All lines below are to be output exactly as they stand.

Collected data:
++++++++++

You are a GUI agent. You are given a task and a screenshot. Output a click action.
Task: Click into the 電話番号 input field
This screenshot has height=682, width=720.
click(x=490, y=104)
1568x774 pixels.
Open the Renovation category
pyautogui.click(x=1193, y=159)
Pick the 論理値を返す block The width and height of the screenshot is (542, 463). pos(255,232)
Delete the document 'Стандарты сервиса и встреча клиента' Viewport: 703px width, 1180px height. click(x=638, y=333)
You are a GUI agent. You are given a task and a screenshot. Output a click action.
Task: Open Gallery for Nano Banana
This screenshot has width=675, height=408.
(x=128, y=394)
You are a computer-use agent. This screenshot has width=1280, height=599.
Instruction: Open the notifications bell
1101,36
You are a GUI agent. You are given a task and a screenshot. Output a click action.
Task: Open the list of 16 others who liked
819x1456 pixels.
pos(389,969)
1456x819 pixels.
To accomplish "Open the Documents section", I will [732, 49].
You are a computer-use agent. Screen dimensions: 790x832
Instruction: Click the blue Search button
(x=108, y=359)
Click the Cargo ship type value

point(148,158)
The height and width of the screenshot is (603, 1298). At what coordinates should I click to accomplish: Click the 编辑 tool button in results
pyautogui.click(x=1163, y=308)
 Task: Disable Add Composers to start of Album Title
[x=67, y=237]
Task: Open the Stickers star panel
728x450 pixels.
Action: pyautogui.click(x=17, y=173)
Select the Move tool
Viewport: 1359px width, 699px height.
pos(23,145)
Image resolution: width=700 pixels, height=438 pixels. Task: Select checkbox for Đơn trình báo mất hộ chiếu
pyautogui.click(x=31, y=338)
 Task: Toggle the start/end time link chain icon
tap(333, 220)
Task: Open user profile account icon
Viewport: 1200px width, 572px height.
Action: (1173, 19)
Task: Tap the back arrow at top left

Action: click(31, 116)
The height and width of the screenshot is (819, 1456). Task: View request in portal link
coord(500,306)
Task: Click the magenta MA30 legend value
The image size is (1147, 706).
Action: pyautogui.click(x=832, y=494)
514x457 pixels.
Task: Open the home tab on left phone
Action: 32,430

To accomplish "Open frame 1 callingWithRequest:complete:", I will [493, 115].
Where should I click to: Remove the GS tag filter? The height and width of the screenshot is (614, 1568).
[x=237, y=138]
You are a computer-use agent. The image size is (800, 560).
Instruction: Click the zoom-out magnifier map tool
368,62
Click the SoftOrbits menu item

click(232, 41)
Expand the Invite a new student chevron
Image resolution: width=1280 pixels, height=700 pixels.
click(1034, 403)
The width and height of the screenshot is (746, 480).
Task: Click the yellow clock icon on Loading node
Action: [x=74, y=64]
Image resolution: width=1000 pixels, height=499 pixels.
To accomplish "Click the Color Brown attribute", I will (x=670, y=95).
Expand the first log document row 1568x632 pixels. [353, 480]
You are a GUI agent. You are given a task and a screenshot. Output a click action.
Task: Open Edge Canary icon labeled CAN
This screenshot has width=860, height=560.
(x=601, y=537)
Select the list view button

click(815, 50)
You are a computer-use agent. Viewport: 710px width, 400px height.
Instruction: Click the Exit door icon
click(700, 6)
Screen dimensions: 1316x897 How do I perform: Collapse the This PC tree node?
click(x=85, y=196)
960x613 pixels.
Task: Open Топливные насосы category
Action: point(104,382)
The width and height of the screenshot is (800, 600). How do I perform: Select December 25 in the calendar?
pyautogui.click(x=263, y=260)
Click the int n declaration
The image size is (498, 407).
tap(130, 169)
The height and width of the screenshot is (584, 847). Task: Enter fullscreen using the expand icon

++++++++++

- _YOUR RESPONSE_
You are a GUI agent. You are given a task and a screenshot. Output a click action.
Task: Click into the 電話番号 input field
This screenshot has height=682, width=720.
click(x=490, y=104)
1568x774 pixels.
Open the Renovation category
pyautogui.click(x=1193, y=159)
Pick the 論理値を返す block The width and height of the screenshot is (542, 463). pos(255,232)
Delete the document 'Стандарты сервиса и встреча клиента' Viewport: 703px width, 1180px height. click(x=638, y=333)
You are a GUI agent. You are given a task and a screenshot. Output a click action.
Task: Open Gallery for Nano Banana
This screenshot has width=675, height=408.
(x=128, y=394)
You are a computer-use agent. This screenshot has width=1280, height=599.
Instruction: Open the notifications bell
1101,36
You are a GUI agent. You are given a task and a screenshot. Output a click action.
Task: Open the list of 16 others who liked
819x1456 pixels.
pos(389,969)
1456x819 pixels.
To accomplish "Open the Documents section", I will [732, 49].
You are a computer-use agent. Screen dimensions: 790x832
Instruction: Click the blue Search button
(x=108, y=359)
Click the Cargo ship type value

point(148,158)
The height and width of the screenshot is (603, 1298). At what coordinates should I click to accomplish: Click the 编辑 tool button in results
pyautogui.click(x=1163, y=308)
 Task: Disable Add Composers to start of Album Title
[x=67, y=237]
Task: Open the Stickers star panel
728x450 pixels.
Action: pyautogui.click(x=17, y=173)
Select the Move tool
Viewport: 1359px width, 699px height.
pos(23,145)
Image resolution: width=700 pixels, height=438 pixels. Task: Select checkbox for Đơn trình báo mất hộ chiếu
pyautogui.click(x=31, y=338)
 Task: Toggle the start/end time link chain icon
tap(333, 220)
Task: Open user profile account icon
Viewport: 1200px width, 572px height.
Action: (1173, 19)
Task: Tap the back arrow at top left

Action: click(31, 116)
The height and width of the screenshot is (819, 1456). Task: View request in portal link
coord(500,306)
Task: Click the magenta MA30 legend value
The image size is (1147, 706).
Action: pyautogui.click(x=832, y=494)
514x457 pixels.
Task: Open the home tab on left phone
Action: 32,430

To accomplish "Open frame 1 callingWithRequest:complete:", I will [493, 115].
Where should I click to: Remove the GS tag filter? The height and width of the screenshot is (614, 1568).
[x=237, y=138]
You are a computer-use agent. The image size is (800, 560).
Instruction: Click the zoom-out magnifier map tool
368,62
Click the SoftOrbits menu item

click(232, 41)
Expand the Invite a new student chevron
Image resolution: width=1280 pixels, height=700 pixels.
click(1034, 403)
The width and height of the screenshot is (746, 480).
Task: Click the yellow clock icon on Loading node
Action: [x=74, y=64]
Image resolution: width=1000 pixels, height=499 pixels.
To accomplish "Click the Color Brown attribute", I will (x=670, y=95).
Expand the first log document row 1568x632 pixels. [353, 480]
You are a GUI agent. You are given a task and a screenshot. Output a click action.
Task: Open Edge Canary icon labeled CAN
This screenshot has width=860, height=560.
(x=601, y=537)
Select the list view button

click(815, 50)
You are a computer-use agent. Viewport: 710px width, 400px height.
Instruction: Click the Exit door icon
click(700, 6)
Screen dimensions: 1316x897 How do I perform: Collapse the This PC tree node?
click(x=85, y=196)
960x613 pixels.
Task: Open Топливные насосы category
Action: point(104,382)
The width and height of the screenshot is (800, 600). How do I perform: Select December 25 in the calendar?
pyautogui.click(x=263, y=260)
Click the int n declaration
The image size is (498, 407).
tap(130, 169)
The height and width of the screenshot is (584, 847). Task: Enter fullscreen using the expand icon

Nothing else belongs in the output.